**Work request 1:**
In the memorial page for John Robert Gordon, rename "Michele" to "Michelle" in the passage starting with "In 1982, through" and going on through "moved to Penzance.", and write out that passage.
**Work request 2:**
Answer these questions from the memorial page for John Robert Gordon:
(a) What was the occupation of John's father, Robert Connelly Gordon?
(b) What public office did John's second wife hold?
(c) In what year did John and Michele move to Penzance?
**Work request 3:**
Proceed with the memorial page for John Robert Gordon from where it stops.

Rest in peace 'Rabbi', as I called John. A wonderful and kind but complicated man of God, poet and teacher. I met John a few years ago at the great Redwing Gallery in Penzance run by Roselyn and Peter, where I ended up assisting him on his talks ....setting up the space, making notes and recording his lectures. I also stayed with this great man for a few months at his lovely house in Regents Square on a 'quid pro quo' basis and assisted him by driving and moving his many books and belongings. John was a true friend and a legend to all that met him. I went to visit John in hospital when I was last in Penzance and it saddened me that he resigned himself to his destiny but seemed happy. Rest well my friend and one love Dom
John Robert Gordon (21 Nov 1941 - 21 Nov 2020)
Funeral Director
John's memorial was held on the Friday the 1st of December 2020 which you can watch here if you weren't able to attend: https://youtu.be/3Yoi8XKz2Pk (the video is not public so can only be viewed by those with this link)
The following text is a short biography followed by some tributes from those that knew John.
Biography by Johns' step-son, Sam Lees
John was a private man, and it has been quite a task to piece together his life, therefore the timelines and some of the information is not clear.
John was the only son of Robert Connelly Gordon, an Electrical engineer, and Margret who was a librarian, they were both affectionately known as ‘Bob and Peggy’.
John was born in 1941 during the war, his father was stationed in the far east. John and his mother lived with relatives during the war before settling down in East Grinstead.
While John went to a good grammar school, he wasn’t interested in going to university or building a career. He was a man of god and a spiritual person from at least the age of 22. It wasn’t really until his later life that he studied and went into teaching which was what he did in terms of a job for the remainder of his life.
In the late sixties John was married to his 1st Wife Ivonne, though this marriage didn’t last very long.
At some point during the 70s, he got married to his second wife, Ruby ‘Skip’ Gordon, who was the mayor of Camden and John was her escort.
It was after this time that he went to teacher training college which set him down the path of being a teacher. It was at some point in the 70s that John discovered Anthroposophy. Rudolf Steiner was a key inspiration within his life and for the rest of his life.
In 1982, through his work with Anthroposophy, he met Margret Jonas. They were together for 10 years till early 1992 though they never married
Also in 1992, John met Michele Lees, also through the Anthroposophical movement. Michele wanted John to marry her and become stepfather to her son Samuel Lees, which he did. They lived in London till 1999 when they decided to move down to St Just in Cornwall. In 2003 they moved to Penzance.

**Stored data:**
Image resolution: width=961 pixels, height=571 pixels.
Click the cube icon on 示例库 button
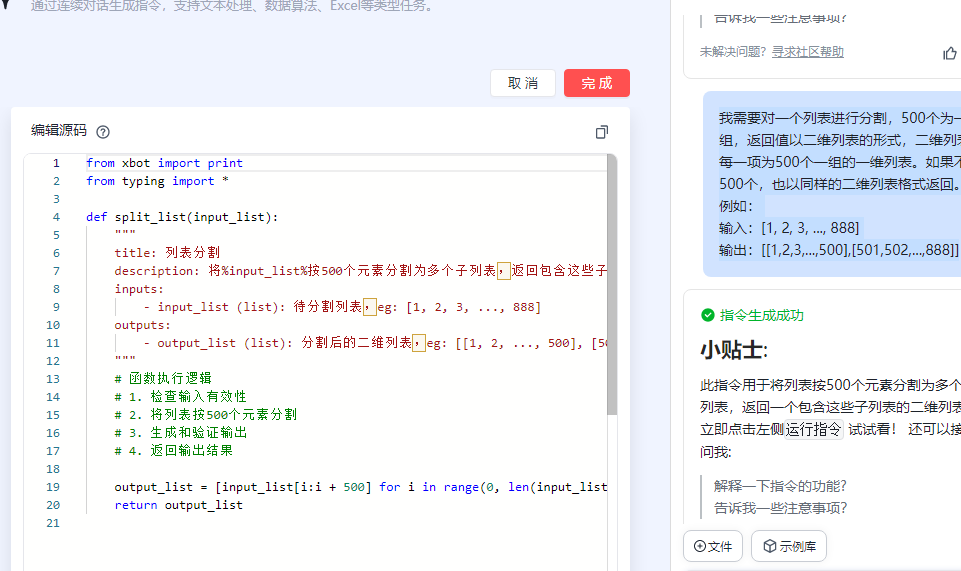[770, 546]
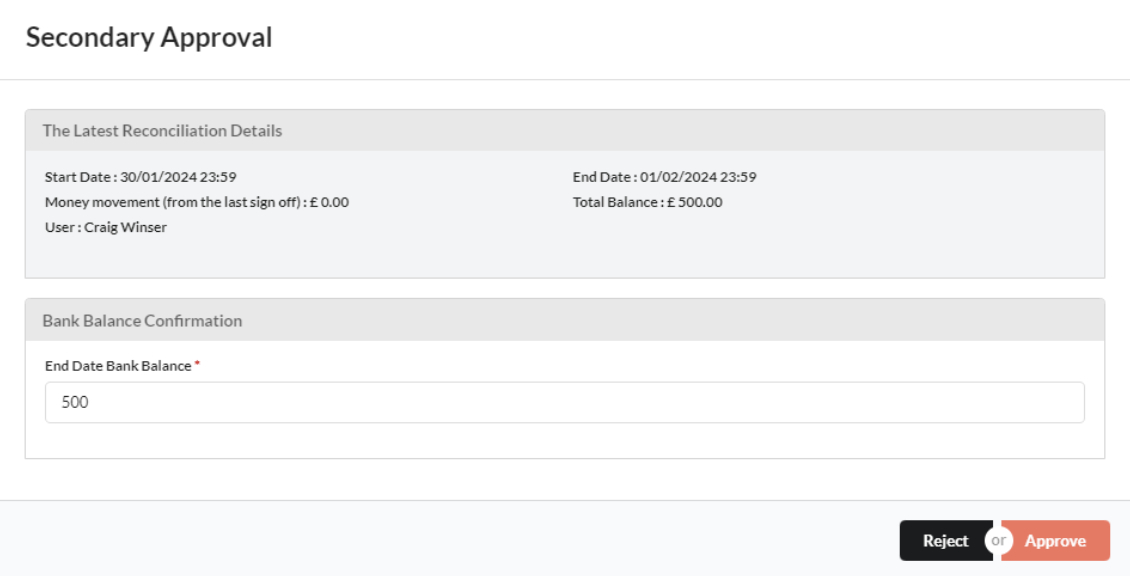The image size is (1130, 576).
Task: Select The Latest Reconciliation Details header
Action: click(x=162, y=131)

**Your response 1:**
In 1982, through his work with Anthroposophy, he met Margret Jonas. They were together for 10 years till early 1992 though they never married
Also in 1992, John met Michelle Lees, also through the Anthroposophical movement. Michelle wanted John to marry her and become stepfather to her son Samuel Lees, which he did. They lived in London till 1999 when they decided to move down to St Just in Cornwall. In 2003 they moved to Penzance.

**Your response 2:**
(a) He was an electrical engineer.
(b) She was the mayor of Camden.
(c) 2003.

**Your response 3:**
Shortly after moving to Penzance Michele was hospitalised and when it became apparent she needed 24hr care in a care home. John used to visit her frequently at her came home where she is still resident which he continued to do right up until a couple of years ago before he fell ill.
John got together with a woman called Pam who was a bishop and John became a reverend of the Stella Maris church, a splinter group of the catholic church. They continued they spiritual and religious work together. Unfortunately, Pam became ill and died of cancer in 2017.
John spent the final 2 years years of his life with Ellie, whom he met at a circle dancing class in Penzance.
He no doubt enjoyed teaching, but it was more of a job for him for him than a calling. His real calling was the spiritual and religious work in which he was very actively engaged in throughout most of his life. John was a prolific write and authored a number of papers, books, and poetry. He lectured extensively and inspired many people, particularly within the anthroposophical movement.
John was no doubt quite an unusual person. Some will make the point that he was an emotionally introverted and difficult to get close to, but the truth is he felt his emotions very intensely, and perhaps this explains why he may have been ‘unavailable’. He certainly hid his emotions quite well though he certainly had a short temper!
Despite what he may have said to the contrary, he cared deeply about people from all walks of life. He was a very kind man and would help people even if it was to his own detriment. John was a man of nature and loved animals very much. His pets feature in many photos of John.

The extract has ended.